Thresher Wine Shops are offering two bottles of the Grati family's 1988 Chianti Rufina Banda Blu DOCG ( pounds 3.69 a bottle) for pounds 6.99, a fair price for a sweet- savoury, cherryish chianti from high in Tuscany's hills.

The Viticoltori dell'Acquese in the Alpine foothills of Piedmont is a co-operative rapidly gaining a reputation for what Italy should excel at, affordable wines of good quality. Its Moscato d'Asti, pounds 2.99, Thresher, is sweet- scented and gently sparkling, and tastes of sweet, fresh muscat grapes. Serve well-chilled, on its own or with fruit or pudding.

From the same co-operative, Victoria Wine has the fresh and juicy young Dolcetto d'Acqui, whose sharpish edge makes it a good pasta wine, on special offer at pounds 3.39 (20p off).

Closer to the Loire in style, Fratelli Pasqua's Cabernet Sauvignon del Veneto 1991, pounds 3.25, Gateway, is a summery, light, fresh, green pepper-like cabernet. The same store's Copertino 1990, pounds 3.39, from Italy's giant wine region of Puglia, delivers a mouthful of resinous, raisin-like fruit.

A litre of Sardinian Bianco, pounds 3.59, Thresher Wine Shops, Bottoms Up, Wine Rack, looks jug-like in its screw-top bottle, but will do nicely as a party or house dry white for August.
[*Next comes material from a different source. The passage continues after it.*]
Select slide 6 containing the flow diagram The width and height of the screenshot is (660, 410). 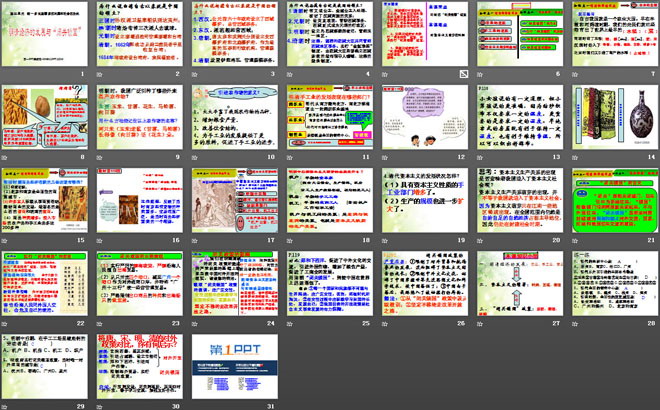516,35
The week's most unusual, and classiest, Italian dry white comes from the obscure wine region of Molise. Greco, a native grape introduced, as the name suggests, by the Greeks, is also the name of an intriguing white made by Luigi Di Majo's estate, Di Majo Norante; pounds 7.29 at Winecellars, 153-155 Wandsworth High Street, London SW18 (081-871 2668).